Matthews Hart Is Irrelevant Without Toronto Maple Leafs Success
Winning the Hart Trophy and having the greatest individual season in Toronto Maple Leafs history is an incredible feat, but it doesn’t mean anything without playoff success.
The only thing that matters right now for the Toronto Maple Leafs is winning a playoff round. We’re not asking for a sweep, or even a Stanley Cup victory. We’re only asking for four wins in seven games and after another season, that wasn’t meant to be.
Scoring 60 goals and having 106 points in 73 games was a sight to see. From October through April, every time that Auston Matthews stepped on the ice, he was must-watch TV. However, as he’s done for the past six years, he didn’t help lead his team to a playoff round win.
Matthews is the greatest player in Leafs history and I don’t think anyone can argue that. He’s scoring at close to a goal-per game rate over the past two seasons and is electric to watch in the offensive zone, but backs it up in the defensive zone as well.
If he wasn’t on the team, the Leafs probably would have been a fringe playoff-team, so winning the MVP this season was justified and deserved.
However, when we look back at this season in 10 years, what will we remember?
Matthews Season is Lost on Toronto Maple Leafs Failure
As much as we’ll remember the 60 goals and the fact that he broke the Leafs record for goals in a single-season and became the first Toronto player since the 1950s to win the MVP, we’ll remember this season for the team failure.
We’ll remember the Leafs holding a 3-2 lead in the third period of Game 6 with the opportunity to defeat their demons and losing in overtime. We’ll remember finally having a Game 7 at home, but knowing that the game was over before it started.
Matthews could have changed the narrative of this season and needed to put this team on his back, to get them over the hump.
The Edmonton Oilers didn’t even make the Stanley Cup Finals, but Connor McDavid and Leon Draisaitl still finished 1-2 in playoff scoring. They took a mediocre team and willed them the Conference Finals, which was exactly what Matthews needed to do.

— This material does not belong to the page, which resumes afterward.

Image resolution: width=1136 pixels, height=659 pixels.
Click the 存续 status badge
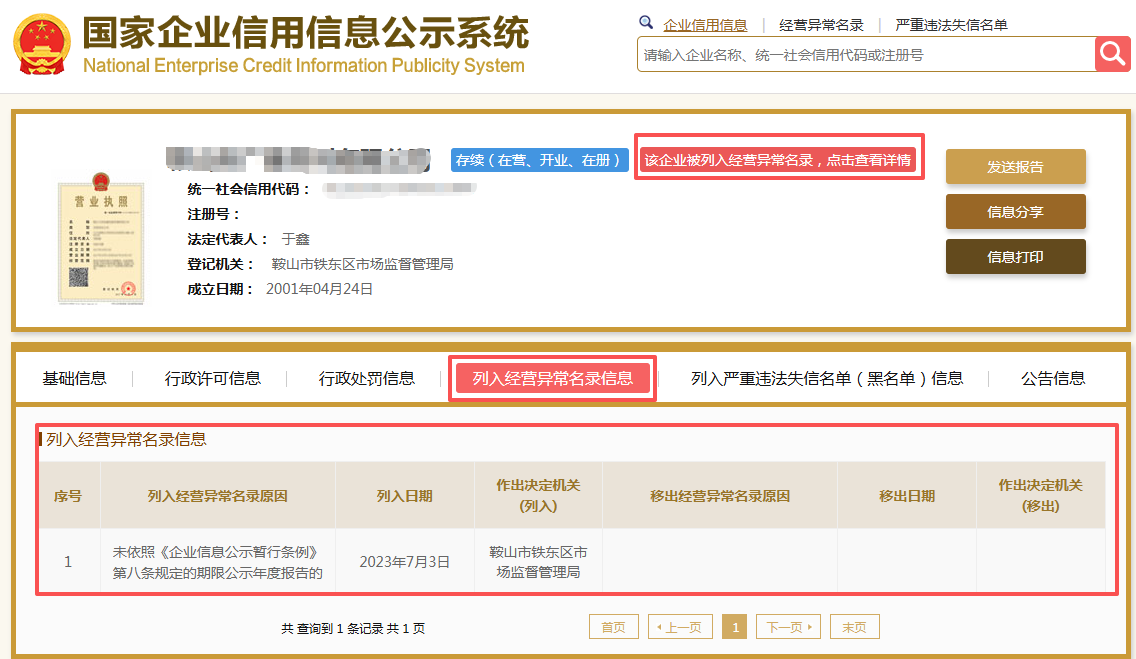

This was his best playoff round statistically, as he scored four goals and had nine points in seven games, but that still wasn’t close to enough. We needed that huge goal in Game 6 or Game 7 to help Toronto to victory, but instead, he was shutdown once again.

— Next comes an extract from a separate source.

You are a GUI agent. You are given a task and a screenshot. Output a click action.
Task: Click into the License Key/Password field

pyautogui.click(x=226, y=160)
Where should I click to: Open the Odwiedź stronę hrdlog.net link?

Matthews is only 24-years-old and it’s to crazy to think about it, but he’s only going to get better.
It just took Nathan Mackinnon nine years to win a Stanley Cup and it took Alex Ovechkin 13 years to get his, so it’s not the end of the world that they haven’t won yet, but this season should have been more than individual success.
Maybe next year will be different, but maybe it’ll be the same.
Either way, let’s hope the individual scoring still continues for Matthews, but next year it comes with a few playoff victories and maybe a ring.